Could you return every line of the records below that contains the word "will"?

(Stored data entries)
+ + + + +

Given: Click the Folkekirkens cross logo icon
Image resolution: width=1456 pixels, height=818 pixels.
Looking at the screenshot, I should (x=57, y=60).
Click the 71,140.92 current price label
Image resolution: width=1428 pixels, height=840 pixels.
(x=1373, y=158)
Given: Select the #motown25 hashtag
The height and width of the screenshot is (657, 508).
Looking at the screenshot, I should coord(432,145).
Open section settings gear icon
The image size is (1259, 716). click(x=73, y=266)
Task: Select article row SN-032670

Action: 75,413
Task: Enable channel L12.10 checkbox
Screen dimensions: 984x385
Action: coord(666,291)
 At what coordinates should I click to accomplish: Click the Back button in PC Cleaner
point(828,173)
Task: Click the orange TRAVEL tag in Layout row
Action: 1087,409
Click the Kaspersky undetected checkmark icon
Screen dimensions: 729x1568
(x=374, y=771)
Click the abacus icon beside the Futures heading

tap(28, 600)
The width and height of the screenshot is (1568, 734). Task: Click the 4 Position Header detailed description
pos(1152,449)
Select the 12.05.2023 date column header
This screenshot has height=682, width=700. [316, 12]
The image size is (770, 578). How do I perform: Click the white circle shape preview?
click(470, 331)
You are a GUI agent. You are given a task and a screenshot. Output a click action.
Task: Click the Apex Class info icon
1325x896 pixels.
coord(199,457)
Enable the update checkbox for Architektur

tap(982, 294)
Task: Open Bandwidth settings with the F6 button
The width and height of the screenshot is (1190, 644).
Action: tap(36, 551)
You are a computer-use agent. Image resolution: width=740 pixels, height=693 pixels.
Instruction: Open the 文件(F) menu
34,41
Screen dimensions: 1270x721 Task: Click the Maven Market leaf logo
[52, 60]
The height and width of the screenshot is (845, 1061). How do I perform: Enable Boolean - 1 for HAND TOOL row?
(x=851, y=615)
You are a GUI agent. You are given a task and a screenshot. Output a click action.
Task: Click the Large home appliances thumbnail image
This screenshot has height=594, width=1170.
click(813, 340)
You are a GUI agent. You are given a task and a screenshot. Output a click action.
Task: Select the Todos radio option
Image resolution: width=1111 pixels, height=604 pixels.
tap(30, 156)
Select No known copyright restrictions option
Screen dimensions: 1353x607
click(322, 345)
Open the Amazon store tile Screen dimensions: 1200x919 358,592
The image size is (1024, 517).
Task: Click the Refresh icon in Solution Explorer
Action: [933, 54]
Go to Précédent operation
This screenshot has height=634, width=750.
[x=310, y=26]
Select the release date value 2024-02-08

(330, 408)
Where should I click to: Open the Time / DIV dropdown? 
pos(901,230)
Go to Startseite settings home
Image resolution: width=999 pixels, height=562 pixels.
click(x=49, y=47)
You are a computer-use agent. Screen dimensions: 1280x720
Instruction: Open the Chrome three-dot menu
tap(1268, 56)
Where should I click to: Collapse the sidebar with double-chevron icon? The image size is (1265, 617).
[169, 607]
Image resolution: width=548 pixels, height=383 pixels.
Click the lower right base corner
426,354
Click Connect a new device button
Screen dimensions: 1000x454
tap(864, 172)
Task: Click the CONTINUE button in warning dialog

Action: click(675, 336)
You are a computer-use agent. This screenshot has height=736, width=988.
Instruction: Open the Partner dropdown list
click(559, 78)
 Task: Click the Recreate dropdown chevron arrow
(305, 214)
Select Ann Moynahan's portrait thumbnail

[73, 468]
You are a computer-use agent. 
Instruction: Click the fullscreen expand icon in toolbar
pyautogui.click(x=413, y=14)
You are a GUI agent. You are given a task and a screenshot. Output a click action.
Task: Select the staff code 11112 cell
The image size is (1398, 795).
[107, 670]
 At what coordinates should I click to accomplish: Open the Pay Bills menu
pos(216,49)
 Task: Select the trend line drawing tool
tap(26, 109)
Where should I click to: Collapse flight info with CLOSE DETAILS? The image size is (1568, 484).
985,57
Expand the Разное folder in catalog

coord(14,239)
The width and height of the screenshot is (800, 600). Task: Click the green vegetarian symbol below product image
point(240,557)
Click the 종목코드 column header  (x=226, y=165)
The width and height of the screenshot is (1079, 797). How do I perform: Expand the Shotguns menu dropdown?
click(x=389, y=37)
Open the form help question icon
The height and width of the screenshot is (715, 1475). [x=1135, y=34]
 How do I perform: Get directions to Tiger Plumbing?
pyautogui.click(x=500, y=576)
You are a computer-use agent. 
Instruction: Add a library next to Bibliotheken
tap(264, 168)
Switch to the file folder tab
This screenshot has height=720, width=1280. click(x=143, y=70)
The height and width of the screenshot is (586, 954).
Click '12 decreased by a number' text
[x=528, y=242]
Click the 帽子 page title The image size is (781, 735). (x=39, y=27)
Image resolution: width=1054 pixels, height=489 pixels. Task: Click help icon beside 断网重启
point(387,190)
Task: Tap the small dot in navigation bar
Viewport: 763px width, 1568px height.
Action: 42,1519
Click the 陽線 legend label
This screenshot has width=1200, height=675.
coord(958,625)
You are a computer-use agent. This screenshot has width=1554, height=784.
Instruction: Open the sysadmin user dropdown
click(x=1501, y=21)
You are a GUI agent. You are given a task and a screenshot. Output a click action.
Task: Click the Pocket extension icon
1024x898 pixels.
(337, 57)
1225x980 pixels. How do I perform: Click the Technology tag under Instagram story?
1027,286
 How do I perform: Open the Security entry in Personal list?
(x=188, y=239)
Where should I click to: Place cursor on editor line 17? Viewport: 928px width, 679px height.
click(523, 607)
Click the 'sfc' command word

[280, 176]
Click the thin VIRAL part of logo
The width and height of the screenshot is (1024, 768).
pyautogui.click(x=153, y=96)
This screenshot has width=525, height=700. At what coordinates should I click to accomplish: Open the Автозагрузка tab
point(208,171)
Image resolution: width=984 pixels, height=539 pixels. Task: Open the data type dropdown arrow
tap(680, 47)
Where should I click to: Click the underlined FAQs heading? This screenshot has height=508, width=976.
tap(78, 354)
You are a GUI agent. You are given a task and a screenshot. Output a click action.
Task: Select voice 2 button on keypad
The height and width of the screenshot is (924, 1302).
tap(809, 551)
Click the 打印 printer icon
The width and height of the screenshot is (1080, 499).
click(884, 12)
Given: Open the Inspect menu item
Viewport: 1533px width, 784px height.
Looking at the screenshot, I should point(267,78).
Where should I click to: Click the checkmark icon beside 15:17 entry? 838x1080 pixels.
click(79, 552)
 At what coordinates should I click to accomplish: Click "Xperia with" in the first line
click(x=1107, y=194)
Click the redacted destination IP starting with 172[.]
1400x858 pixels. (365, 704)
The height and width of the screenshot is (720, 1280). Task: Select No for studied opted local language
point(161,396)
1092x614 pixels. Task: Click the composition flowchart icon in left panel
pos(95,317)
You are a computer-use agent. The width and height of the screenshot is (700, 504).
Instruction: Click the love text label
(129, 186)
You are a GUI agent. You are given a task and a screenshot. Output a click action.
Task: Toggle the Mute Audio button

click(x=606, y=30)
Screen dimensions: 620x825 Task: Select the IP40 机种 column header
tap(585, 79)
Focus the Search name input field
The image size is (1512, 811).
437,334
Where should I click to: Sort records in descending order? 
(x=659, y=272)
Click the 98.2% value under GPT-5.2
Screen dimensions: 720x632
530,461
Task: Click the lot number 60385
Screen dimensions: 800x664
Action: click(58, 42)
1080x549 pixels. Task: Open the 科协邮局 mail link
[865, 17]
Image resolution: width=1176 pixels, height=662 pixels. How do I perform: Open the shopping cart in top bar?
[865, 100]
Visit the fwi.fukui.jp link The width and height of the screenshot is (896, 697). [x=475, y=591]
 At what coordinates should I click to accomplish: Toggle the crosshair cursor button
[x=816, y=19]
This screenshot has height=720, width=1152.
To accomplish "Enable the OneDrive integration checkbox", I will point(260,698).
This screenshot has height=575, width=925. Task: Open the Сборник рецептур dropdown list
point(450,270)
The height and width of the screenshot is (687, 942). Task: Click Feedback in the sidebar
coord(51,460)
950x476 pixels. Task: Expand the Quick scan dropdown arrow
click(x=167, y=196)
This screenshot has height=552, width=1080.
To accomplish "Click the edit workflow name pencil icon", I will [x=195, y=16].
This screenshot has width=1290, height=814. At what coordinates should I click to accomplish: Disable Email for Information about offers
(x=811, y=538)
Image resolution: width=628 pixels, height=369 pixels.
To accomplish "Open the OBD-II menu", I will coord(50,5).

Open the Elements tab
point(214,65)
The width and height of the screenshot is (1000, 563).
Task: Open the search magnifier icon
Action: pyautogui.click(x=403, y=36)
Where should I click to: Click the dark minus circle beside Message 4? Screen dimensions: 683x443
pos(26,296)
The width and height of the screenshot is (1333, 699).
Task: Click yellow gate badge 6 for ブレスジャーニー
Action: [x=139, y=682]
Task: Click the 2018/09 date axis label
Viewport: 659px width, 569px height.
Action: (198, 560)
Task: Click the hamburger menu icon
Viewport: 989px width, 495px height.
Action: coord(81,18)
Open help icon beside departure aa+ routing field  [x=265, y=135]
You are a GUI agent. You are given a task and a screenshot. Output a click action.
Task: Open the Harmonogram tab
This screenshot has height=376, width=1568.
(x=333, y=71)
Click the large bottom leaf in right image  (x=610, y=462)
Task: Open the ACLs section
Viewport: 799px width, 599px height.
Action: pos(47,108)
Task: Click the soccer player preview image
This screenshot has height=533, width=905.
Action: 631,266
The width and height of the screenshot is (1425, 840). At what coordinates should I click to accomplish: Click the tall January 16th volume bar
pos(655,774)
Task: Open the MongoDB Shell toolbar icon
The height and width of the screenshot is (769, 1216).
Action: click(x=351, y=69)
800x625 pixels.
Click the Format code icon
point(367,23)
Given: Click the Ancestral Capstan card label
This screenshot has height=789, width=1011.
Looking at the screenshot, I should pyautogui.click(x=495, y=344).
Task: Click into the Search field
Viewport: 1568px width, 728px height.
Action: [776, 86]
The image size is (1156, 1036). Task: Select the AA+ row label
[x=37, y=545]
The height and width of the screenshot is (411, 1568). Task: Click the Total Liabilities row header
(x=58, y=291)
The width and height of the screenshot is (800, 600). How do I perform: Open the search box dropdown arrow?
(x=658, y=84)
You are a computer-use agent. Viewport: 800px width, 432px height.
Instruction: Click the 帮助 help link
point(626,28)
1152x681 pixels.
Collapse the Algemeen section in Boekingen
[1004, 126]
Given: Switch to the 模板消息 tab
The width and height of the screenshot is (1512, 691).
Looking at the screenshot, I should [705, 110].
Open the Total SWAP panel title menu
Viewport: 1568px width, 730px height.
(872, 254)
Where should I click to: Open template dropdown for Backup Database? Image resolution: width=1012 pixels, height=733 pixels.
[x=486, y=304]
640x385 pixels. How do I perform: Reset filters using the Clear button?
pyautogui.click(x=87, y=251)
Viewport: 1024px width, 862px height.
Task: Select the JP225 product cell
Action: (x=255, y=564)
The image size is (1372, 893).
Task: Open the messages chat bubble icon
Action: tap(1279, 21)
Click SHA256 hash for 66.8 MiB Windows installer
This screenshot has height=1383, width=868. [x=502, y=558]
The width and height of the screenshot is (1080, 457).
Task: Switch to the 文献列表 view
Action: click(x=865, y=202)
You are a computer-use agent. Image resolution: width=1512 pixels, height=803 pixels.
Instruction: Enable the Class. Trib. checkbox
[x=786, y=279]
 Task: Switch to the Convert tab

+ + + + +

▸ **Response to the exercise**
To accomplish "Enable the OneDrive integration checkbox", I will point(260,698).
To accomplish "Click the edit workflow name pencil icon", I will [x=195, y=16].
To accomplish "Open the OBD-II menu", I will coord(50,5).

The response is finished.